Well, I'm telling you what I think because on of the main points I'm trying to convey here is my perception of feminism.All you do is assert what you think is the reality of the situation. In neither of the above two paragraphs do you ever once provide any reasoning, evidence, or anything else of a justificatory nature (except the personal feelings remark.)
I provided no evidence; you're right. I'm just too lazy to look up statistics and provide you guys with concrete data that supports my claims. I don't take my debates on this forum seriously enough to do that, and I'd just rather you think my argument completely unfounded than go find some numbers and/or philosophical excerpts (especially statistics/philosophies about which I've already read). Sorry.

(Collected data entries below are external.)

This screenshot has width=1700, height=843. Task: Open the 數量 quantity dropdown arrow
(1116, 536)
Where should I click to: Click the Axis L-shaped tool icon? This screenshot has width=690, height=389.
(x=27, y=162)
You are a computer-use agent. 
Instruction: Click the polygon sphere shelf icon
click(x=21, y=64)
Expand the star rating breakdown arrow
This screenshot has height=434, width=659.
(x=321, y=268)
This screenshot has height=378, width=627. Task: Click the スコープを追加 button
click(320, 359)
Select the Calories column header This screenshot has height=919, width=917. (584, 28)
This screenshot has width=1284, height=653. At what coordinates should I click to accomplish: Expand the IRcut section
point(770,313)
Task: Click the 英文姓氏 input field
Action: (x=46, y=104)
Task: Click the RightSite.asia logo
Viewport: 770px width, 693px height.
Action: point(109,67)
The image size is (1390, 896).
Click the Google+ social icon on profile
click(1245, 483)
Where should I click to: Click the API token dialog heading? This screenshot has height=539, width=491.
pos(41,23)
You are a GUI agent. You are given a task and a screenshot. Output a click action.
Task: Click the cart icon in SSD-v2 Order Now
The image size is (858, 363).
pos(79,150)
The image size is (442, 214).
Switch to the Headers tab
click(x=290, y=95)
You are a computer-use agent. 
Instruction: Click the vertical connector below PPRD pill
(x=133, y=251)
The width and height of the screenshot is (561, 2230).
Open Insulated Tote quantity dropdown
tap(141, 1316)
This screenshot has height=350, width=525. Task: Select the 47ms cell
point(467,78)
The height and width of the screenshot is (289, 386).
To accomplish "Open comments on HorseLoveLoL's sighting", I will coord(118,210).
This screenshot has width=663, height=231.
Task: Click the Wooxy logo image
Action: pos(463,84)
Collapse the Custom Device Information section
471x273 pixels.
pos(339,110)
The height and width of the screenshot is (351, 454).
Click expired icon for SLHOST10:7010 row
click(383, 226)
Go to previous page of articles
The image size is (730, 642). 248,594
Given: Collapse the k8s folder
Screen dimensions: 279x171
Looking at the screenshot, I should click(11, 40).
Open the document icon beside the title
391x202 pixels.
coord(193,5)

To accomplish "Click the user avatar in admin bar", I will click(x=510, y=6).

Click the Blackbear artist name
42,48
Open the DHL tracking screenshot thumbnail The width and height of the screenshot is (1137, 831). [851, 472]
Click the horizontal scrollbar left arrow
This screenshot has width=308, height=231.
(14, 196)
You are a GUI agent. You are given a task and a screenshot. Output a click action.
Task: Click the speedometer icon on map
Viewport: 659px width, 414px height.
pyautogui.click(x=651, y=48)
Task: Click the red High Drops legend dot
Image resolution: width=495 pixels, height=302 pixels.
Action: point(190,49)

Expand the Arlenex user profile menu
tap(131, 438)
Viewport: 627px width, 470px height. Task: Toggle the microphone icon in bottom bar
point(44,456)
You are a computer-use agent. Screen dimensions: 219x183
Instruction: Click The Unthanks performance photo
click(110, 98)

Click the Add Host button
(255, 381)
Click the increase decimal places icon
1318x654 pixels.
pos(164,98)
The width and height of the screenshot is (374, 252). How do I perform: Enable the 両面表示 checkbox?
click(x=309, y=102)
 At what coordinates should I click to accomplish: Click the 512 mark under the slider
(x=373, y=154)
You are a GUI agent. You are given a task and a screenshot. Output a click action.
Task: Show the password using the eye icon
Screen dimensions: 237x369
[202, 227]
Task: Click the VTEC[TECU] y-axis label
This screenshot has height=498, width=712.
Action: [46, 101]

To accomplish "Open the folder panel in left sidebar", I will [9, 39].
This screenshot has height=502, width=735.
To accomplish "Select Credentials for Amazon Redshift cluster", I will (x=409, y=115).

As my closing remark, I'll just say that perhaps you might think about why somebody who is mildly informed on the topic has such a notion about some modes of feminism.As a closing remark, I'll just say that perhaps you might think about reflecting on why you have such a hostile attitude toward the word "feminism" when, even if it is ridiculous and outmoded as you say, it shouldn't bother you any more than, say, fringe religions or any other organization with an agenda. I don't see you ranting about Wiccans (but there might be a connection with feminism there, so bad example.) What's your specific beef with "feminism?"
And no, I'm not ranting about fringe religions or any other ideologies that I find absurd right now, as that's not what this topic is. I brought up feminism as some tangent to some train of thought I (or maybe someone else?) on this thread was having. Just because I'm ranting about feminism doesn't preclude me from having any problems with other philosophies and ideologies as well. How does the former imply the latter in any way?
In short: I've noticed a trend in some realms of feminist ideology. I've noticed this trend by speaking with self-proclaimed feminists and through reading feminist theory by some prominent feminist writers. The trend I've noticed is an underlying notion implied by certain feminist ideals, not something that is overtly expressed by feminists, and not something that is implied by all feminist theories.